TASK TO CARRY OUT:
Under this line are the records; repeat exactly the lines starting at the one containing "Click the red plus button to buy number" and ending at the one containing "You are a computer-use agent.", omitting pictures.

PROVIDED RECORDS:
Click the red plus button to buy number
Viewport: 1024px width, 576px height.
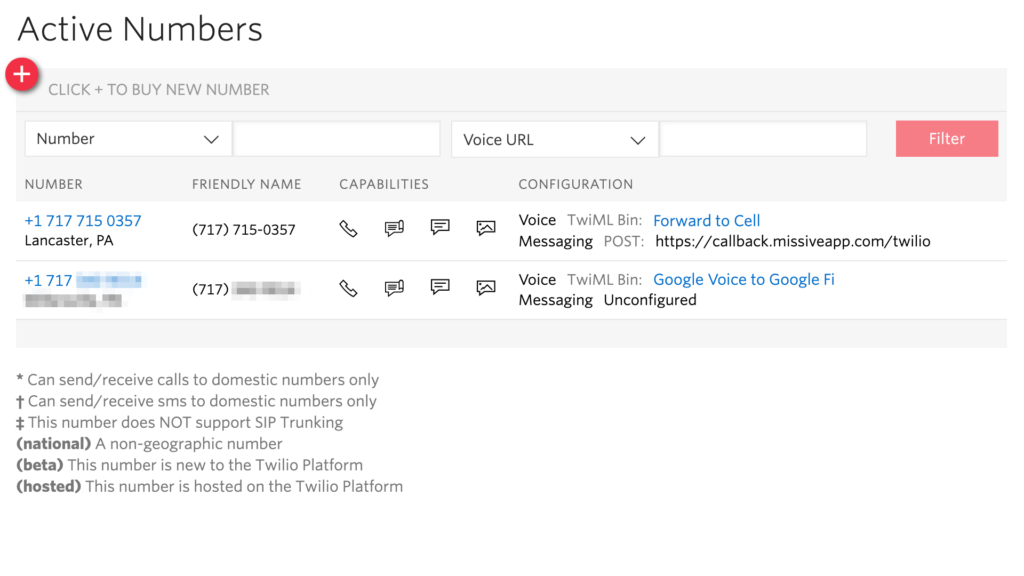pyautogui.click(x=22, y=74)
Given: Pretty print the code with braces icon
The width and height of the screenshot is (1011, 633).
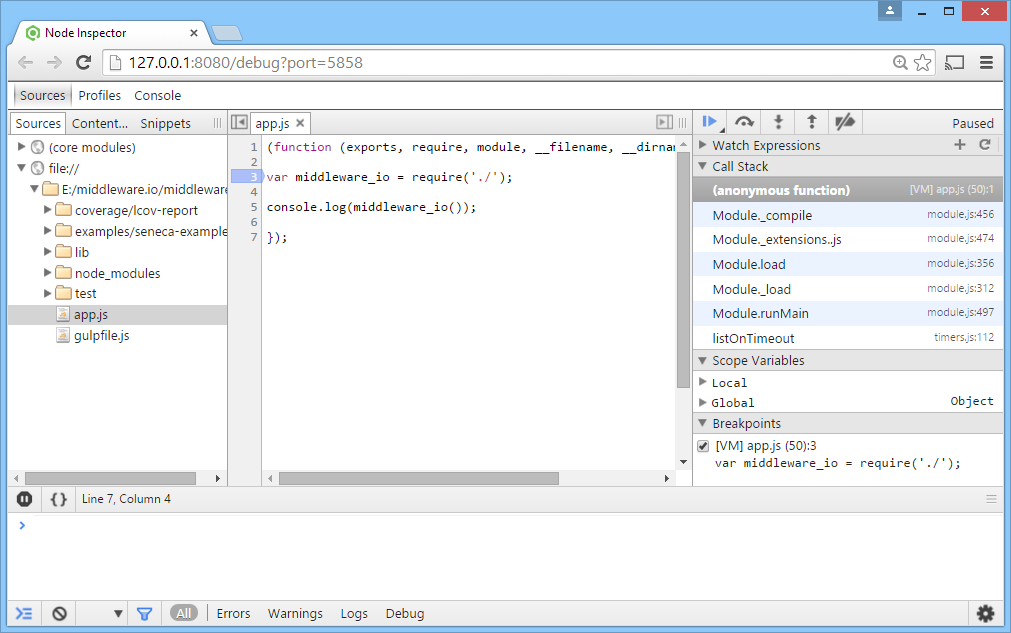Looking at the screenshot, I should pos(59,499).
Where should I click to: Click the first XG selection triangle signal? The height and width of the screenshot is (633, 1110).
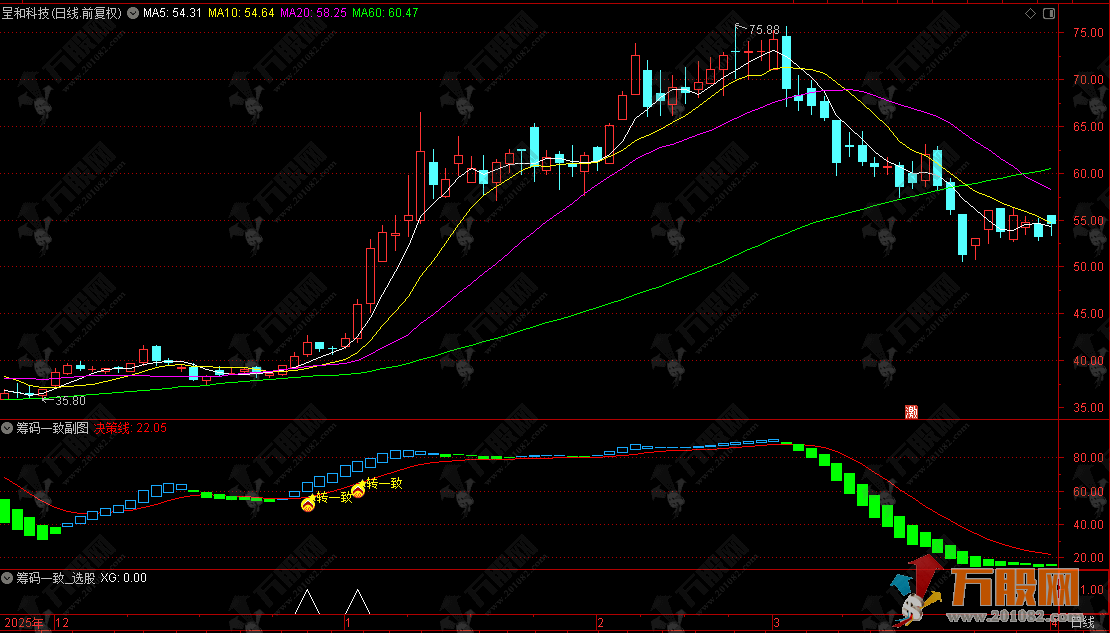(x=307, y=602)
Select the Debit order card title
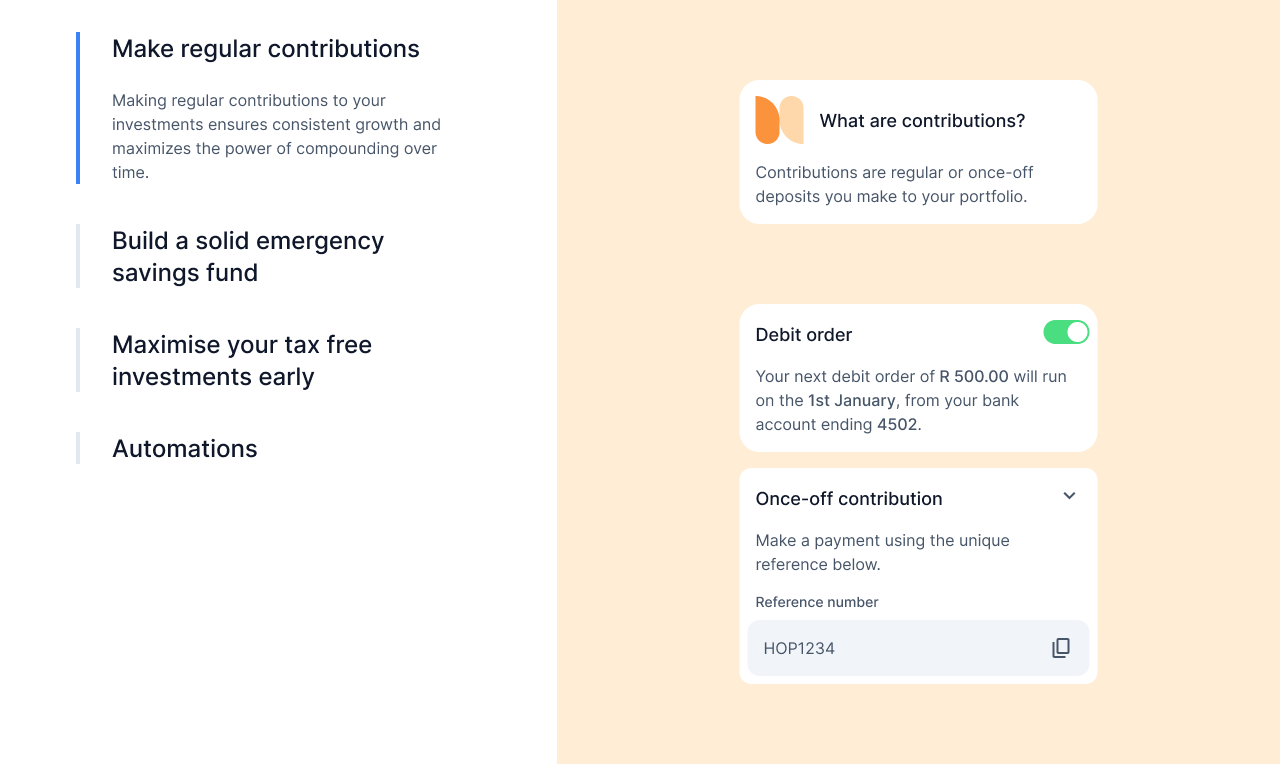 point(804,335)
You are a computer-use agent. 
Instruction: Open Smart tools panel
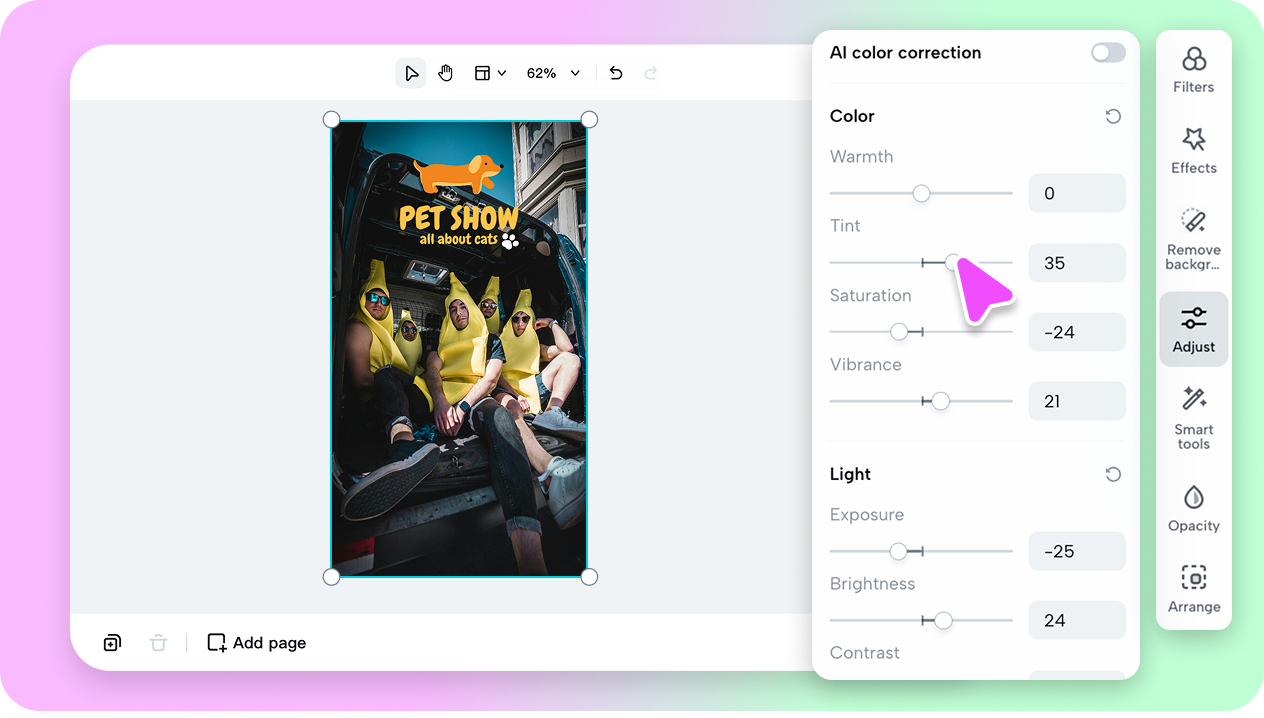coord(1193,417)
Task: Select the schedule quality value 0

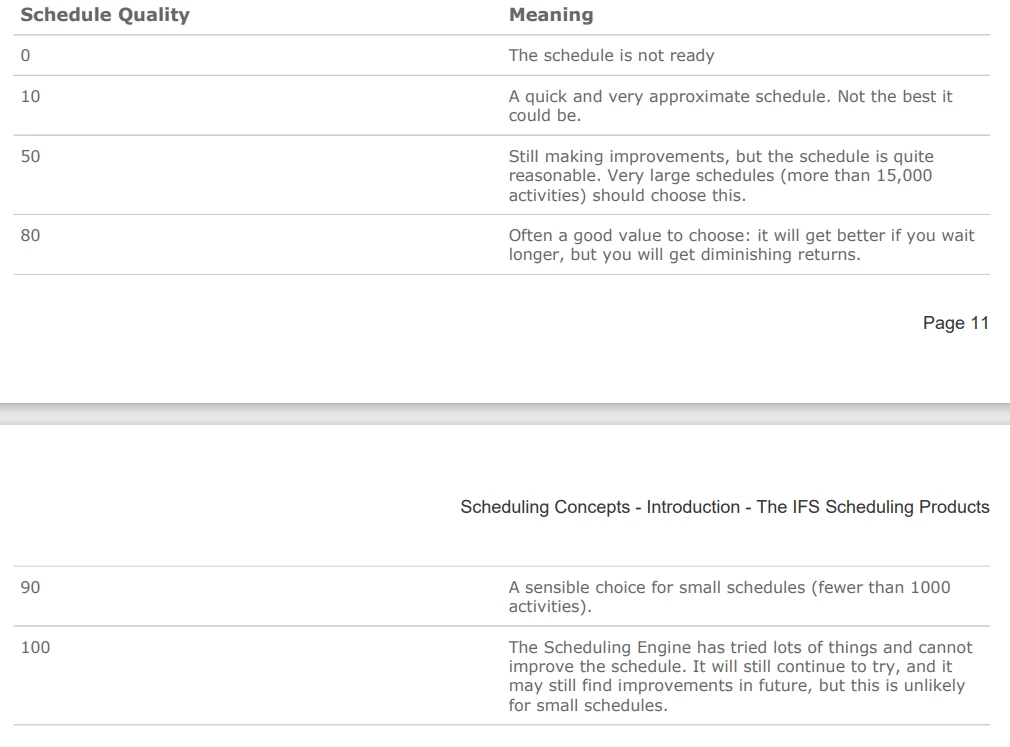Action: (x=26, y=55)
* * *
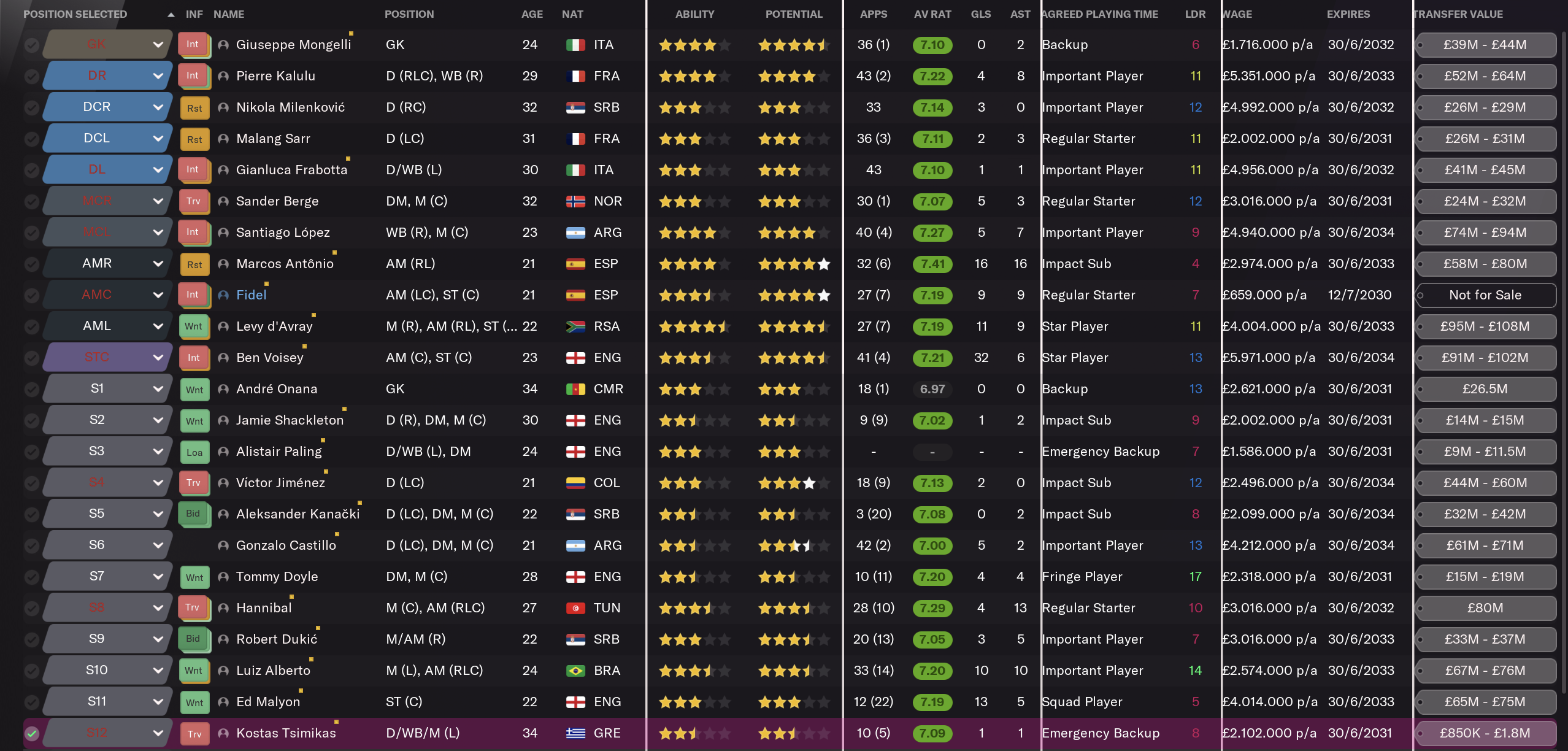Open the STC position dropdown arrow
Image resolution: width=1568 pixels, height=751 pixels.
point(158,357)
---
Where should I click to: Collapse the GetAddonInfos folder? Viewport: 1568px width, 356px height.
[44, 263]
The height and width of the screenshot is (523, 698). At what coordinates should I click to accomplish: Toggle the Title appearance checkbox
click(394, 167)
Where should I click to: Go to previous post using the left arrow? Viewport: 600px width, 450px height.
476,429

SOLUTION TO THIS EXERCISE:
Click the red plus button to buy number
Viewport: 1024px width, 576px height.
pyautogui.click(x=22, y=74)
Given: Pretty print the code with braces icon
The width and height of the screenshot is (1011, 633).
Looking at the screenshot, I should pos(59,499).
Where should I click to: Click the first XG selection triangle signal? The height and width of the screenshot is (633, 1110).
(x=307, y=602)
Select the Debit order card title
 point(804,335)
You are a computer-use agent. 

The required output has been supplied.